Here's the 55min version I've found - I think it's the longest one available
on youtube.

Random phrases that I just had to translate to illustrate the whole tone of
the video:

"Do you know that Quran allows jews to eat mushrooms only one day a week - on
saturday?"

"So you would think that this is an ordinary small mushroom... Although
really, it is a huge, spherical, energy-intensive, cosmological matter,
spreading it's dome into open astral space. -- So where does it grow? --
Excellent question. The thing is, it grows nowhere. I reaches out and finds a
human - see, it's mushrooms who are picking humans, not humans picking
mushrooms."

"We are looking at a mushroom culture - not really a culture, but a
geodynamic, geopolitic sphere of the mushroom world - as a certain telescopic
object"

"A great group of mushroom geneticists work in the Nuclear Physics Institute."

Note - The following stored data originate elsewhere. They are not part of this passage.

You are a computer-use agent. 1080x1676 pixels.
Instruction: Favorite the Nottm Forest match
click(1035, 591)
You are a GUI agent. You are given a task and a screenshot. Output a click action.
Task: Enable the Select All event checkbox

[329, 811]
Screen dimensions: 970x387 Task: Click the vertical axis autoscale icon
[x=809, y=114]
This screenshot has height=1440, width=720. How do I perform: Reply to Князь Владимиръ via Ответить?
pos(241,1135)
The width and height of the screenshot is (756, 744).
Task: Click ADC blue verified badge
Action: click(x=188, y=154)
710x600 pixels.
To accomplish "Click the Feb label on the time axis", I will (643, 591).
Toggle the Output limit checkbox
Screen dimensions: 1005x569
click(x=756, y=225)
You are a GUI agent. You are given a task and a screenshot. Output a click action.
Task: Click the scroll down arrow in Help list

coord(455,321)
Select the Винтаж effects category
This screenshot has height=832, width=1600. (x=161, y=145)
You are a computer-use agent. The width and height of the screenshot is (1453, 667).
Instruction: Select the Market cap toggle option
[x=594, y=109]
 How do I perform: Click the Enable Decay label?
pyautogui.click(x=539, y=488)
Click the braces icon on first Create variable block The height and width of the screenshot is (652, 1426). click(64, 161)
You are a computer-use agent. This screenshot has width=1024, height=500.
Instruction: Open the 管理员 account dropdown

"So, it's been said that mushrooms look like flaccid phalluses, so I thought
that they carry within them a manly spirit - or corrupted manly spirit,
actually, since they're flaccid."

------
Artlav
And this was just the first in the long line of hoaxes that included the
world's largest pyramid (Ponzi?) scheme and legal homeopatics, which filled
the faith vacuum left followed the dissolution of the union.

People had no clue that a TV can lie about "X happened" (rather than "X didn't
happen"), what else you can do with money besides earn, buy and sell, and so
on.

It was such a rich scam market.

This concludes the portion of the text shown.